3. Dirk Nowitzki, 14th year with the Mavericks.
3. (tie) Paul Pierce, 14th year with the Celtics.
5. Jeff Foster, 13th year with the Pacers.
6. Tony Parker, 11th year with the Spurs.
7. Manu Ginobili, 10th year with the Spurs.
7. (tie) Tayshaun Prince, 10th year with the Pistons.
9. Nick Collison, ninth year with the Thunder/Sonics.
9. (tie) Dwyane Wade, ninth year with the Heat.
9. (tie) Udonis Haslem, ninth year with the Heat.
This is a fascinating list, for a couple of reasons.
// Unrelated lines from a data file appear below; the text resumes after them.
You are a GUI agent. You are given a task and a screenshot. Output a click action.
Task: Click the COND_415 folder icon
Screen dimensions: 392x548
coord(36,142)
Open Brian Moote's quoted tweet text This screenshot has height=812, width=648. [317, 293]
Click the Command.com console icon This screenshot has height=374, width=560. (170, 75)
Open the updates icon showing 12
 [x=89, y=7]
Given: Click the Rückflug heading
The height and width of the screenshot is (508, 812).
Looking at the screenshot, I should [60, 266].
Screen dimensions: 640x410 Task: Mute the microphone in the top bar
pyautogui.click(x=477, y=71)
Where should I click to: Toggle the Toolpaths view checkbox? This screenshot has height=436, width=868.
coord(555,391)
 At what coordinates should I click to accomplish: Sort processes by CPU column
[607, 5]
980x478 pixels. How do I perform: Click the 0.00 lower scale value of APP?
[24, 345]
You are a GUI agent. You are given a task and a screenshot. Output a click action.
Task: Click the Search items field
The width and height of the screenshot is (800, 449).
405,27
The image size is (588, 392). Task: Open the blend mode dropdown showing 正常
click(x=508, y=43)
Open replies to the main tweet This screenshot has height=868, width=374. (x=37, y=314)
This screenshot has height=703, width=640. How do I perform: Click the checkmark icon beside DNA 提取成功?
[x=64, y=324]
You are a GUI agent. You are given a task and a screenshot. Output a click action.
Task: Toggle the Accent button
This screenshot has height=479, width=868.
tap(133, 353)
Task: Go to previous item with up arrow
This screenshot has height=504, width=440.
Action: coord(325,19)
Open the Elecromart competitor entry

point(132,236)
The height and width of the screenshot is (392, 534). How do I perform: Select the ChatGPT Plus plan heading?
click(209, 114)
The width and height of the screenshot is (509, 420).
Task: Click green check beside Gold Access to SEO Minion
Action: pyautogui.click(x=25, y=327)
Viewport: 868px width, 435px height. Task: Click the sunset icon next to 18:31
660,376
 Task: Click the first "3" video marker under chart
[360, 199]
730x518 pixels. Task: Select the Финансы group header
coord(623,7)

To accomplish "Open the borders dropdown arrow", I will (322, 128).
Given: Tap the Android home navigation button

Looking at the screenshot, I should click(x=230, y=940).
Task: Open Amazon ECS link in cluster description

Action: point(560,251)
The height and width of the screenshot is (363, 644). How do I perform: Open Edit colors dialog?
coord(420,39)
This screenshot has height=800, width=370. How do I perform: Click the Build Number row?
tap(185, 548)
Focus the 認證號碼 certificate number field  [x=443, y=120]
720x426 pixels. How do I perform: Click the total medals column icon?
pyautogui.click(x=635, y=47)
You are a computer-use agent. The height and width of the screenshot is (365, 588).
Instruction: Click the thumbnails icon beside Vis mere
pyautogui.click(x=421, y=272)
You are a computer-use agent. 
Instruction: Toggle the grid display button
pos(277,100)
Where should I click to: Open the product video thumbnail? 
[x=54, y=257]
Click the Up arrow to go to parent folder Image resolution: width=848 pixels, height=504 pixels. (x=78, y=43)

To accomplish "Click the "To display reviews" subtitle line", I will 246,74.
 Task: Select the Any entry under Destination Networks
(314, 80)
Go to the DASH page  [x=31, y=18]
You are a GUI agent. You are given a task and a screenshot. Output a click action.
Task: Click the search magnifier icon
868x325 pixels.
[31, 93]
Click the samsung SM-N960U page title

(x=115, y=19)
First, the secret to the Spurs’ success is no mystery. Obtain great young players with strong character, then retain them. The Duncan/Parker/Ginobili trio has been together 10 years. TEN YEARS! It has led San Antonio to three NBA championships; sleep on the Spurs at your own risk in 2012.
The Thunder’s efforts to keep Kevin Durant and Russell Westbrook together – they will have been teammates together eight years in summer 2016, when Durant’s contract expires – is patterned after San Antonio.
Second, Collison is on a short list of role players who become franchise cornerstones.
Look at that list of 11 NBA players who have been with their current franchise at least nine years. Seven absolute stars (Kobe, Dirk, Pierce, Wade, Parker, Ginobili and Duncan). Two solid starters who helped produce a championship (Prince, Haslem). Plus Collison and Foster, two big guys who play fundamental basketball and provide the dirty work that gets things accomplished.
Foster doesn’t play all that much anymore – 11 games, 141 minutes all season – but Collison remains a Thunder essential. Tough defense, screens galore, occasional scoring touch. The Thunder always seems to play better with Collison on the floor.
Which is no coincidence. Teams often try to keep their stars as the core, and rotate role players in and out of the roster over a period of years. But the Thunder has made Collison a virtual lifer; he’s under contract through summer 2015. Sam Presti gave Collison a huge signing bonus in November 2010, which basically made Collison a $13-million player for that season. But the payoff was that Collison would remain a Boomer the next four years, making $3.2 million, $2.9 million, $2.5 million and $2.2 million.
You give a bonus like that to guys you can count on. And the Thunder can count on Collison. This organization has counted on him, for longer than all but a handful of players in the NBA.